Tabla never ceases to humble me. This composition is deceptive: the strokes aren't particularly hard, but the groupings are tricky...lots of 5s and 7s going on, along with Gopuccha Yati (rhythmic reductions) and other goodness.
Tonally, it's a treat...lots of sur strokes, which I love, combined with growling baya. Well, my baya growls, though it should probably purr. Ah, practice, how I need thee.
There's a bit of a trompe-l'oreille* off the top...working on the 7+5 conundrum got me into a kind of chalan thing, and I thought I'd include it.
Speaking of which...I guess this is a kaida, though it has a bit of a chalan vibe going on too...
I learned this in a workshop with Swapan Chaudhuri in Toronto in 2007. After the workshop was over, he played a tabla solo that completely blew everyone's minds. I was fortunate enough to occupy the sound-guy chair...ever so stressful, but he and Ramesh (Misra-sarangi) sounded fantastic.
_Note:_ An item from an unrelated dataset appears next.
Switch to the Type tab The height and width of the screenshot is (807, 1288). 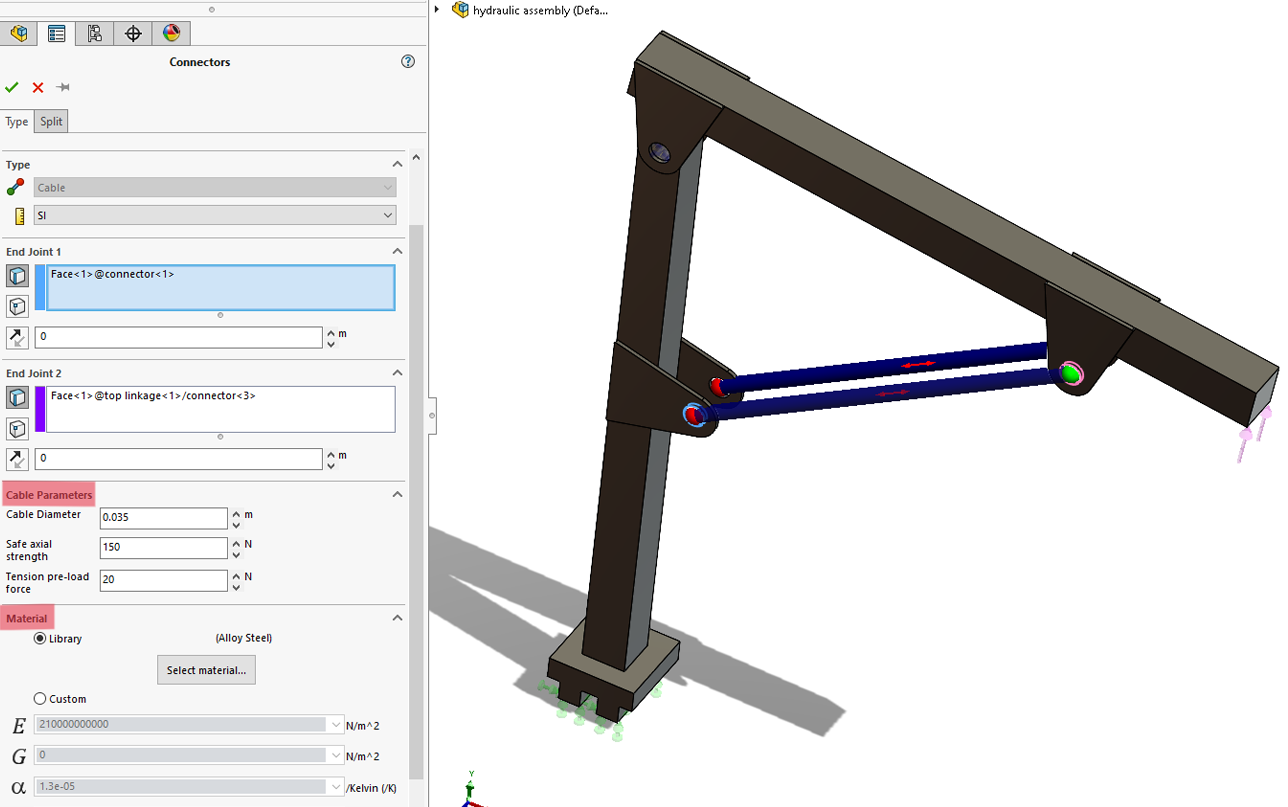17,122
I have to say that the mandolin lehara** took almost as long to get together as the tabla part did. I'm never really satisfied with my recordings either (he says, several mixes later) I'd love to record in a large reverberant space, but my apartment is small and dry, so canned 'verb will have to do.
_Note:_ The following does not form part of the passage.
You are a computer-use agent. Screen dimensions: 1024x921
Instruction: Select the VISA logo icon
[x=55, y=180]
* Trompe L'oreille, from the french expression Trompe L'oeil (fool the eye) L'oreille means ear...
** The lehara is a direct transcription from the iLehra iPhone/iPod application. Darbari Kanada, in case anyone's interested.
If you are a tabla player, and have an iPhone/iPod touch, this is app is
Totally. Amazing. Best $15 you'll ever spend. Go...GO NOW!: iLehra
There's also an iTanpura (cool, also used on these recordings) and (cringe) and iTablaPro app, which will apparently "blow your mind with his virtuoso tabla playing"...riiight. Of course, I'm as guilty on the lehera front, so I'll shush now. Seriously though, the iTablaPro app will be very useful for instrumental/vocal/dance practice. Great apps all around, and kudos to the developer.
PS I have a big contemporary piece to learn for a concert on Feb 7th (rehearsals approach), so I'm not sure if I can get another solo together in a week...we'll see.
A kaida-rela in tintal (16 beats). I learned this in a workshop with Swapan Chaudhuri years ago. It's fairly short, but the sur strokes are a nice touch, and very Swapanji.
A kaida-rela, by the way, is a composition that has a kaida-like structure, but has strokes that resemble a rela (fast & flowing). Interestingly, the usual khali-bhari clues, ThunNaKeNa and DhinNaGeNa are not present here, but takeTa- and tageDha- serve the same purpose. I'm assuming it's Lucknow gharana*.
The sruthi is D, and the lehara is a fairly common one in raga Chandrakauns (courtesy iLehra app).